- Quoted passage:
I have been hesitant because a lot of my anger is directed at the existence of the texts and the bashing going in inside between these two women about their respective husbands (myself and the friend's husband) yet more so at the fact that I feel like a guilty piece of crap for even having seen the texts so I feel like I don't have much ground to stand on in order to plead my case. 

I feel like if I go into this with the gossiping issue then I'm just going to make things worse but at the same time I don't see an alternative but to bring it up. I'm saying this because ultimately I believe that if we are asserting ourselves to each other and communicating correctly with each other, a whole slew of other issues will begin to become corrected because we would be discussing them openly.

I'm just afraid I have to blow the dam open to get results but I'm going to obviously start a flood in doing so.


----------



## tropicalbeachiwish (Jun 1, 2016)

Well, what's done is done. You should have put your foot down on that school visit. You allowed the door to be cracked open and the woman pushed it completely open. It's a little strange that she's so interested in a decision like that. When you've read the text messages, was there any sort of sexual interest in your wife or vice versa? It almost sounds like an affair. 

Sent from my SM-G930V using Tapatalk


----------



## toblerone (Oct 18, 2016)

For her and her friend to talk S*** about you and her husband like the way you make it sound, that's unacceptable.


----------



## farsidejunky (Mar 19, 2014)

schwarz said:


> I have been hesitant because a lot of my anger is directed at the existence of the texts and the bashing going in inside between these two women about their respective husbands (myself and the friend's husband) yet more so at the fact that I feel like a guilty piece of crap for even having seen the texts so I feel like I don't have much ground to stand on in order to plead my case.
> 
> I feel like if I go into this with the gossiping issue then I'm just going to make things worse but at the same time I don't see an alternative but to bring it up. I'm saying this because ultimately I believe that if we are asserting ourselves to each other and communicating correctly with each other, a whole slew of other issues will begin to become corrected because we would be discussing them openly.
> 
> I'm just afraid I have to blow the dam open to get results but I'm going to obviously start a flood in doing so.


You have more than enough to put your foot down without the texts.

I think you know this.


----------



## MrsAldi (Apr 15, 2016)

May I ask, what is the context of the venting? 
Is it everyday whining..
Like "oh, he left the toilet seat up again!" 
Or more private details? Like putting down the troubles in the marriage? 

I think your wife should be aware of your thoughts about giving out too much information. 
Discuss what boundaries of privacy that you deem appropriate. 

I have often said things about my husband to my friends, I think it's healthy to discuss issues with a trusted friend, if they have the best interests in the marriage. They might be a good thing, sometimes it saves resentment from a marriage because a trusted friend can help you see things from a different perspective. 
Like for example, I could be irrational over a disagreement and a friend would say, no I am afraid that you are wrong, now go say apologies to your husband!

- Data segment:

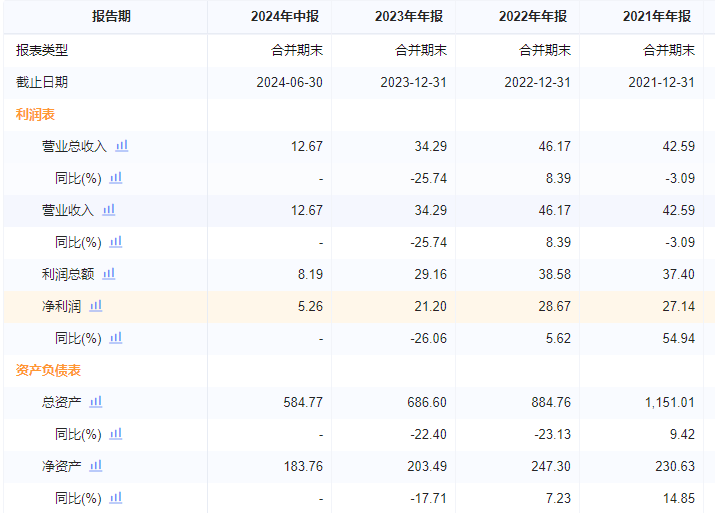This screenshot has height=513, width=715.
Task: View chart icon for 净资产
Action: 96,465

- Task requirements:
(a) In the forum thread, start at the words "I think your" and stop after "to your husband!". Rewrite that part, changing "disagreement" to "argument".
(b) What device does the forum thread say the post by tropicalbeachiwish was sent from?
Use only the forum thread for your answers.

- The responses:
(a)
I think your wife should be aware of your thoughts about giving out too much information. 
Discuss what boundaries of privacy that you deem appropriate. 

I have often said things about my husband to my friends, I think it's healthy to discuss issues with a trusted friend, if they have the best interests in the marriage. They might be a good thing, sometimes it saves resentment from a marriage because a trusted friend can help you see things from a different perspective. 
Like for example, I could be irrational over a argument and a friend would say, no I am afraid that you are wrong, now go say apologies to your husband!

(b) An SM-G930V, using Tapatalk.